Pathway 3: Alternate between digitization and client experience in “stair-step” style. Firms that need to improve both their particular customer experience and operational efficiency may opt with regard to this route. This “stair-step” approach is partly driven by a perception that the electronic revolution might pass them by. “This pathway is the most popular because it can make perfect sense to many firms to deliver smaller but tangible improvements, ” Woerner and her co-authors point out.

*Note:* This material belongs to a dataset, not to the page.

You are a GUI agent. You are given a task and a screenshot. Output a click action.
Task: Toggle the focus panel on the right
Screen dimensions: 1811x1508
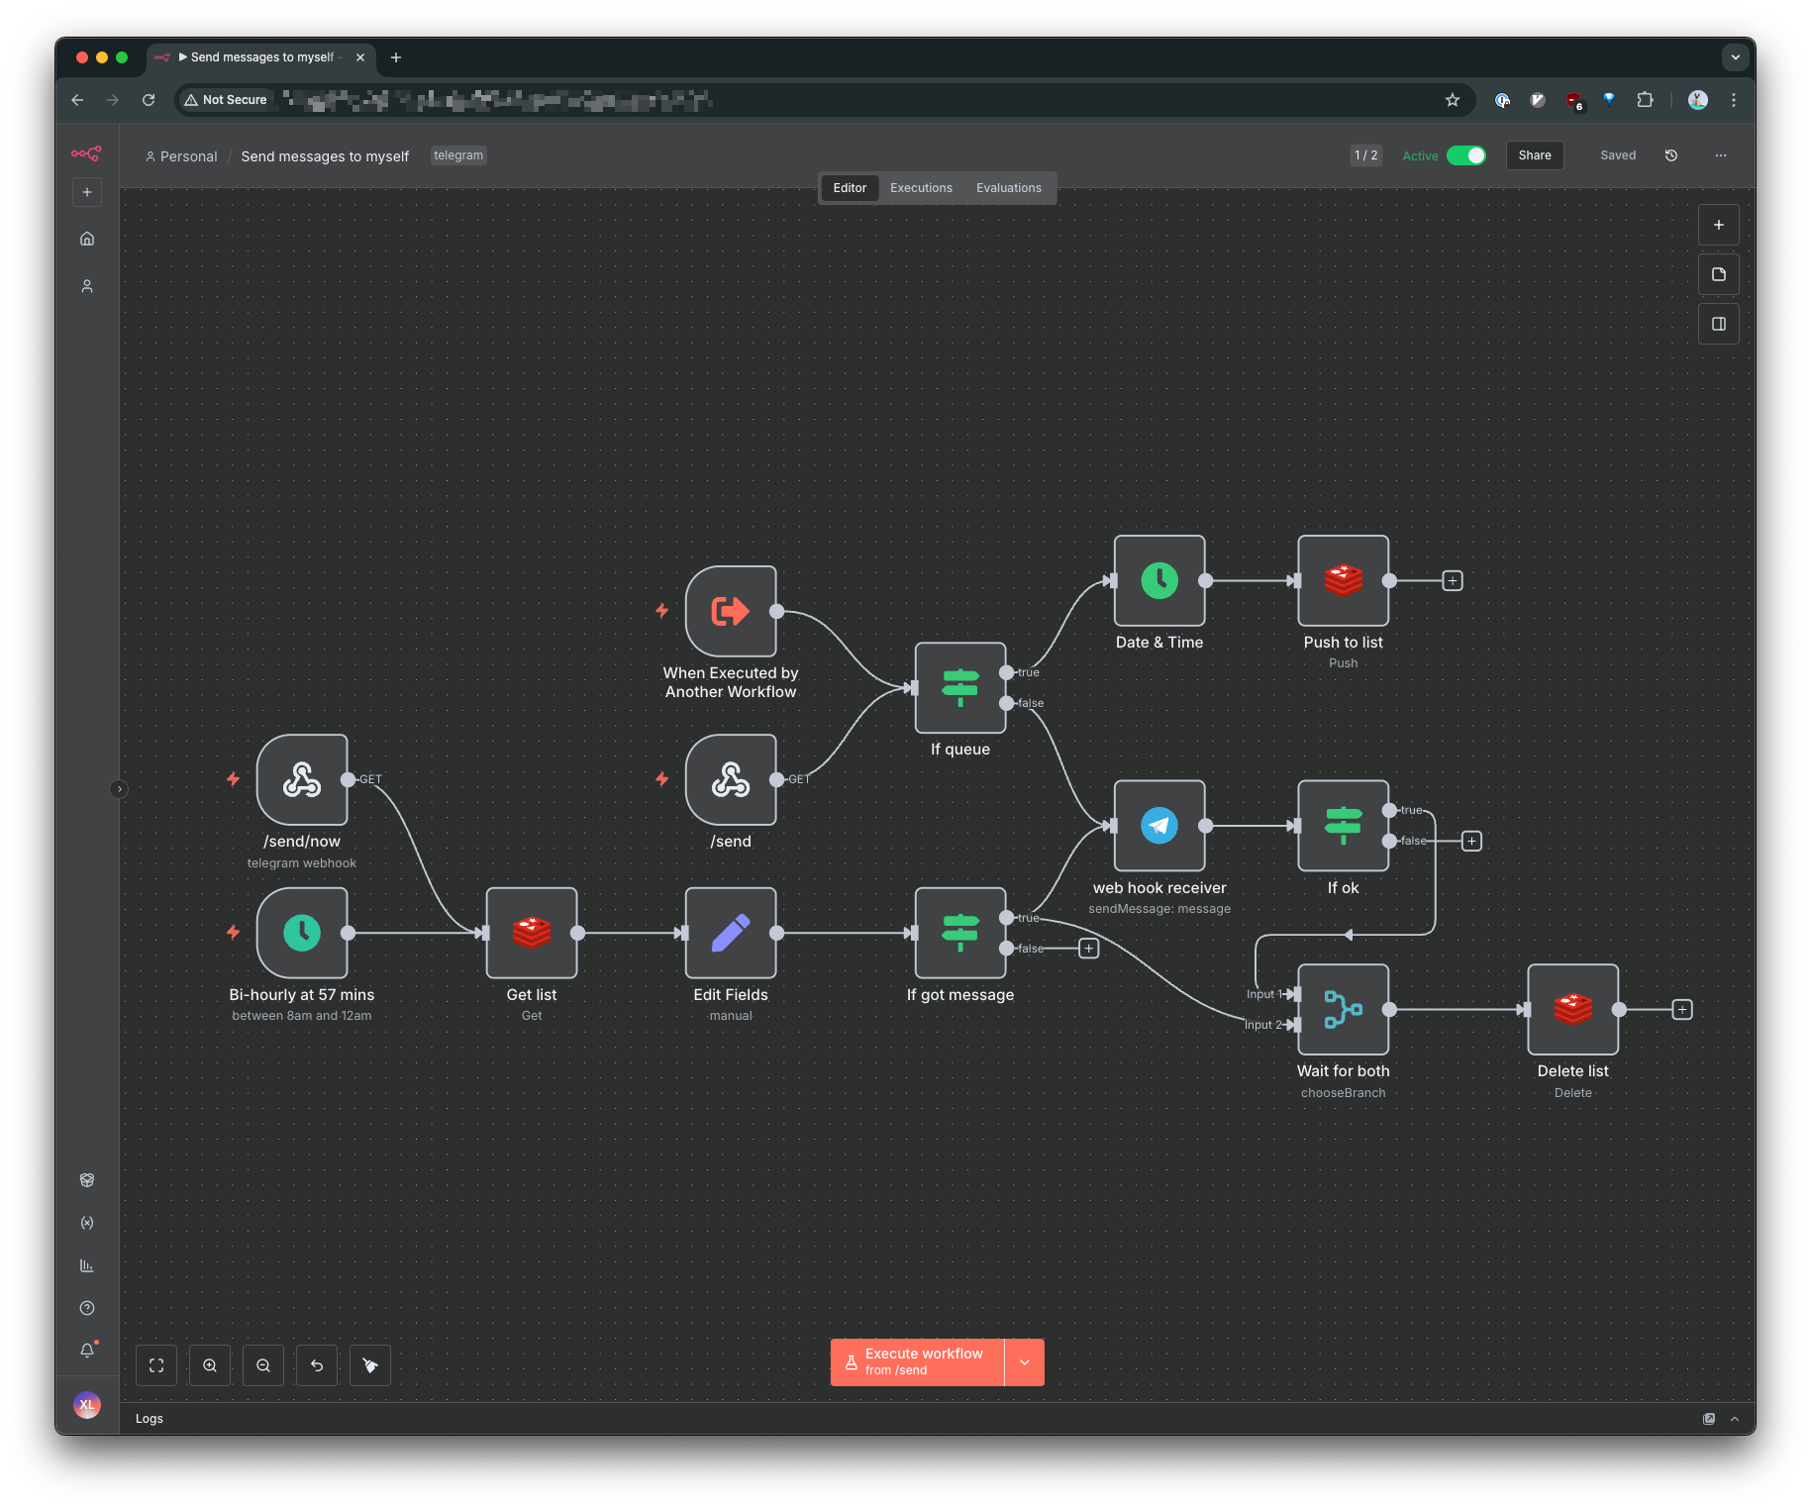[x=1718, y=324]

At the same time, these people caution, companies that go this path “have the surprisingly higher risk with a slightly lower-than-average financial performance. ” The organization, they suggest, “must become disciplined inside scoping shorter digital initiatives, completing all of them, and after that sustaining the particular value development of each initiative on the stair steps so those benefits can end up being passed on to the next digital imitative. ”
Pathway 4: Forget fussing with redirecting the business, simply create a whole new digital-native business unit: This will be an option that established companies may pursue, as their corporate culture may be too rigid to support digital growth. “This pathway is usually more than just an development project, it’s a substantial investment within how the firm will make money in the future, ” Woerner and her co-authors explain. It enables the development of a digital-native organization from day one. Ultimately, as the separate device gains traction in the market, it will be reunited with the mothership.
Ideally, they will add, even with these separate new ventures, the main company will certainly also stick to elements of the other three pathways described above. For instance, “an insurance company could industrialize their core business, automating claims plus improving the particular customer encounter. At the same time, the firm can also create an unit with the new ecosystem business model to become a go-to destination for home security and integrate their insurance products and security products. ”
Organizations that are usually successfully moving forward with their transformation efforts have several things in common, the co-authors found. These people “develop a coach-and-communicate orientation” rather than command-and-control hierarchies; they focus on cross-product integration plus customer experience; and they do their best in order to promote advancement at just about all levels.